Despite Unity’s massive popularity, it makes little to no money off the mid- and long-tail of game developers it is most popular with, given 74% of revenue is tied to the 716 largest customers and two-thirds of all Create Solutions revenue comes from Unity Pro tier subscriptions. 

Moreover, gaming’s future will feature greater dominance by a handful of cross-platform MMOs where people build social lives and participate in non-gaming activities like virtual concerts and trading of digital goods in addition to core game play. That’s a use case Unity’s main competitor, Unreal, is specifically built for. 

Unity’s fragmented revenue streams suggest it has been grasping for better ways to make money off the widespread adoption of its product and struggling to come up with a clear solution. Its revenue comes from a little bit of everything rather than one, massively successful strategy. 
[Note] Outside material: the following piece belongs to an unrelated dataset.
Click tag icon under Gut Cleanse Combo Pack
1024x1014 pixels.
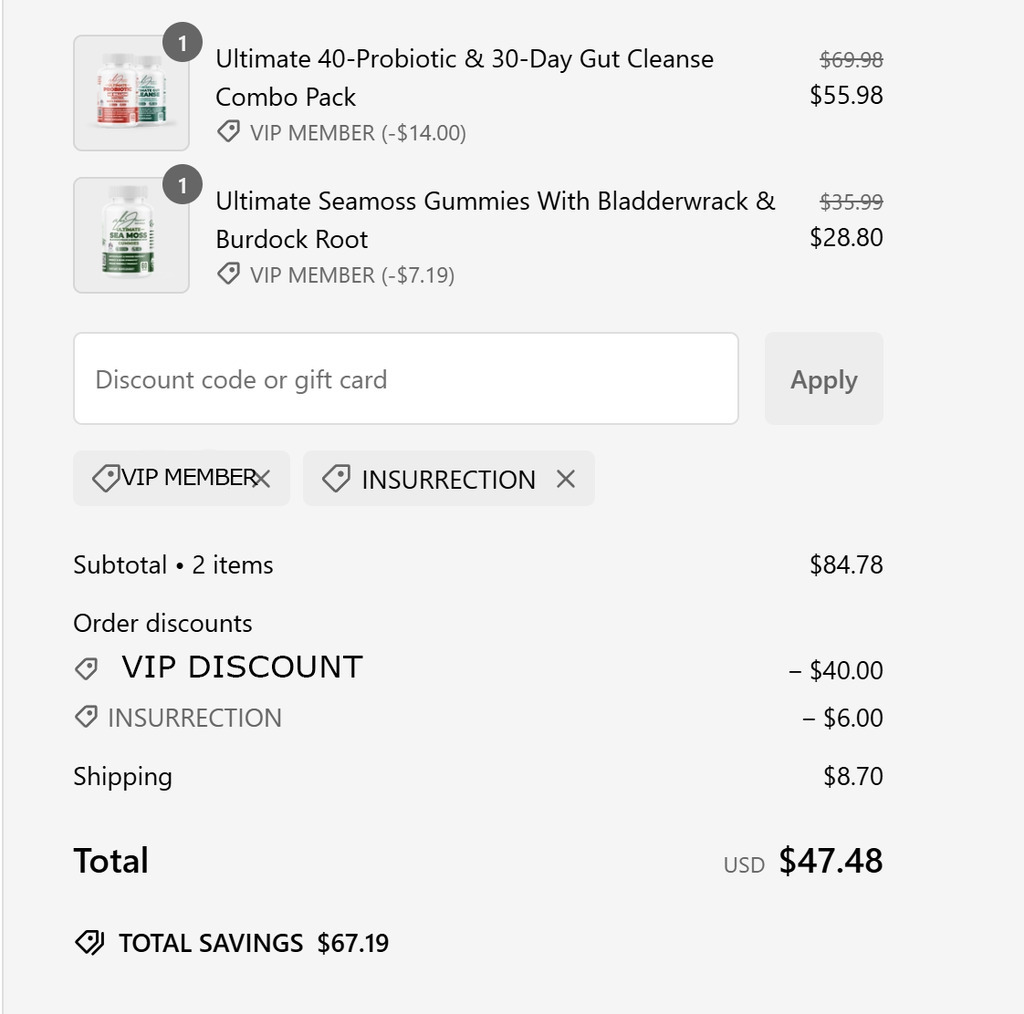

The dominant revenue stream is advertising solutions, which aren’t valued at high revenue multiples by public market investors because it’s a crowded market and hard to differentiate. While Unity Ads is one of the largest mobile ad networks in the world it is still far behind Google and Facebook’s. In-game ads is a $3 billion market according to Criteo (a very small subset of the overall mobile ads market) and most categories of advertisers don’t participate in it. 

Moreover, Apple’s forthcoming changes to IDFA — now delayed until Q1 2021 — are causing major upheaval in the mobile ads market due to the dramatically more limited ability to target ads. Unity’s ad revenue could be hurt by this is, as noted in the Risks section of the S-1. Apps will only be able to track user behavior across their phone in order to target ads if the user specifically opts in, which few will do. Apple’s SKAdNetwork will be the only way to receive data on users’ behavior beyond the app and it will be much more limited data. This will make it difficult to target in-game ads and to measure the effectiveness of in-game ads at converting new customers. 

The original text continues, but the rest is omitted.